5 – You associate weight loss with pain
Everything we do is motivated by either one of these two things: Pleasure or Pain. We want to move away from one and get closer to the other (you guess which is which). It’s instinct.
Why did you decide one day: “Starting tomorrow, I’m doing XYZ to lose weight”? You were unhappy with your current health or physical image.
But why didn’t that impulse stick? People often think this way after deciding to make a change: “It’s gonna be brutal, but it’ll be worth it!”
Immediately, there’s a link to pain. To hard work. To sacrifice. To stress. To gross kale smoothies.
Creating positive neural links to weight loss will keep you on the path. Now that you’re going to re-set your goals, outline the pleasures that you’ll feel when you lose weight. View it in a different light.
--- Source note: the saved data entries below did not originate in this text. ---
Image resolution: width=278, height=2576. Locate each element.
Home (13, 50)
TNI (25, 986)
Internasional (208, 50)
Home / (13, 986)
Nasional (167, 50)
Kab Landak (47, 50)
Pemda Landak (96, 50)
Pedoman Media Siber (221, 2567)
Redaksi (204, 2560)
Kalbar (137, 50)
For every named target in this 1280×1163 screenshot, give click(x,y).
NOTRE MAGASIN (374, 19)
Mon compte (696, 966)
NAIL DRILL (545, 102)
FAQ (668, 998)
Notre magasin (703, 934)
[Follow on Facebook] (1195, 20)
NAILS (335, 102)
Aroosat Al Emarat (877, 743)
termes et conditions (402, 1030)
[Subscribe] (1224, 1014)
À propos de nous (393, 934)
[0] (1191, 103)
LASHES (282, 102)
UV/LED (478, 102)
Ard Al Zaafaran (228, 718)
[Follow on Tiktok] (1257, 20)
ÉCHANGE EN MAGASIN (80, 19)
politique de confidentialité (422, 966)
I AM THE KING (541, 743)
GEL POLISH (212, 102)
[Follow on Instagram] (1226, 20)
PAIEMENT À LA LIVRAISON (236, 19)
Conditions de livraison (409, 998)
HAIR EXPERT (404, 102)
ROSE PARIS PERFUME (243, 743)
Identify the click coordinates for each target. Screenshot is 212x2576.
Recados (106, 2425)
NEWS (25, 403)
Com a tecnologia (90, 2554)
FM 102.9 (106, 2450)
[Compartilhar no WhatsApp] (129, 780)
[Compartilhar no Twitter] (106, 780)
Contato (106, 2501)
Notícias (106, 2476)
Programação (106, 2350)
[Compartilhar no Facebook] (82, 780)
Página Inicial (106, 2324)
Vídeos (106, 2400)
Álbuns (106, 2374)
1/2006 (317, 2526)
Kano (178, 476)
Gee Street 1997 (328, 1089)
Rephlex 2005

We all have a choice of how we see and think about things. It’ll take a bit of practice, but I promise it’ll be a game changer.
As you can see, all of the reasons discussed above revolve around the mind. Mindset is, without a doubt, what makes or breaks anyone’s goal to achieve any thing. If you’ve hit some ups and downs with your weight loss attempts, start to encompass some mindset strategies. Meditation and mindfulness, purposeful goal setting and journaling. Be kind to yourself and realistic about expectations.